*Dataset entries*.
━━━

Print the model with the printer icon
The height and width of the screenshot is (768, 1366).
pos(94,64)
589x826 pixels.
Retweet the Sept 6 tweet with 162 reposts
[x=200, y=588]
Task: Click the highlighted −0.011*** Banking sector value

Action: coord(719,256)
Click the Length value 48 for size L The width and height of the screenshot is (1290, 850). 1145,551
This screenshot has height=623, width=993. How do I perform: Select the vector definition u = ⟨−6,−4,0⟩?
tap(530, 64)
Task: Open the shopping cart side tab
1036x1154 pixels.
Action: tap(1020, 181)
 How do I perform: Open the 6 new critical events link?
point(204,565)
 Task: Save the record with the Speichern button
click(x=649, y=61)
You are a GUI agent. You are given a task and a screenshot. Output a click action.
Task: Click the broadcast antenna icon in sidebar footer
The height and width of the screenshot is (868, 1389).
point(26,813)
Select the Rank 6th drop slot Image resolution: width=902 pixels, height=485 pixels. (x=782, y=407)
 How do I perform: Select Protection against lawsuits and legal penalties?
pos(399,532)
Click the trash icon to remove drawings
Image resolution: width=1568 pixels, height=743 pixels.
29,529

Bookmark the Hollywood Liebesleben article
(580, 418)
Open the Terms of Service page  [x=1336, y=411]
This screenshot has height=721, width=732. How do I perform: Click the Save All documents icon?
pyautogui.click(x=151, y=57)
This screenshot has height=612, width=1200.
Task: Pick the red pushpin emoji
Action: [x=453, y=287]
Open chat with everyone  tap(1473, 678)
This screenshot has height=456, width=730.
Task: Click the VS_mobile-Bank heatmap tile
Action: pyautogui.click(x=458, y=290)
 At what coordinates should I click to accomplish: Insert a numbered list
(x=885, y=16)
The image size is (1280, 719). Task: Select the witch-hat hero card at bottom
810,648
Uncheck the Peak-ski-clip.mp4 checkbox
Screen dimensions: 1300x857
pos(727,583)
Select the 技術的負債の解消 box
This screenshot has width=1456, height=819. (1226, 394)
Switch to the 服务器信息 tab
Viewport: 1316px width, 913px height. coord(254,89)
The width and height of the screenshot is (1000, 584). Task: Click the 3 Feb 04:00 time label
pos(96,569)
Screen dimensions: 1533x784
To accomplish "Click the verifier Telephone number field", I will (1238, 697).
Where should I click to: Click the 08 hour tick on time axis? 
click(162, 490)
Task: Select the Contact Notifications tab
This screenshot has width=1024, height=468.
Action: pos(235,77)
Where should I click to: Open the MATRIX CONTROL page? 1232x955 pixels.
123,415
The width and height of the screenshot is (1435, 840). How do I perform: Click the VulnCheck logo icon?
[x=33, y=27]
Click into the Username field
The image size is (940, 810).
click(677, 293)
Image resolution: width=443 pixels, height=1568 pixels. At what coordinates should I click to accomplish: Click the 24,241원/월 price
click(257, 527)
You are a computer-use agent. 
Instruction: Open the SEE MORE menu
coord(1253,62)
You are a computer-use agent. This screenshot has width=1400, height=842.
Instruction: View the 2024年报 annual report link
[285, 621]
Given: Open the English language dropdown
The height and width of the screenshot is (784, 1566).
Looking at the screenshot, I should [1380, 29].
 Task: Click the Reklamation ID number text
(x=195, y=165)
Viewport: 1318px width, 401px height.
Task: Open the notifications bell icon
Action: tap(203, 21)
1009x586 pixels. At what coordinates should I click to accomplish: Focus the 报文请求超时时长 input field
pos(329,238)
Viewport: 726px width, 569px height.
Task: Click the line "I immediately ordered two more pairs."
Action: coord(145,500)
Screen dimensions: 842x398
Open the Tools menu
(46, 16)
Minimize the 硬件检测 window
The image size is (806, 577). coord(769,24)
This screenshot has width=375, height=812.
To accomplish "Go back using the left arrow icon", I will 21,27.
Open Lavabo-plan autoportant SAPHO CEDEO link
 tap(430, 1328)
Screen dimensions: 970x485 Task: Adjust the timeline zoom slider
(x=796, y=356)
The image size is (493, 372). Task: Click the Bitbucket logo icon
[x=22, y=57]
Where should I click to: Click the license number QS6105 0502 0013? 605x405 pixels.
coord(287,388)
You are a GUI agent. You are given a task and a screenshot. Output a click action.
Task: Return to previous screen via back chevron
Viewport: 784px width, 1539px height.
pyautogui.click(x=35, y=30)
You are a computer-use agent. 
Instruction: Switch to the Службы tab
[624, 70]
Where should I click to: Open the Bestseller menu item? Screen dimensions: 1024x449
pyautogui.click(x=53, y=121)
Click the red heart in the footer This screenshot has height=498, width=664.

━━━

*TASK TO CARRY OUT*. Only the lines containing the word "footer" should be returned from the data above.

*WORKED SOLUTION*.
Task: Click the broadcast antenna icon in sidebar footer
Click the red heart in the footer This screenshot has height=498, width=664.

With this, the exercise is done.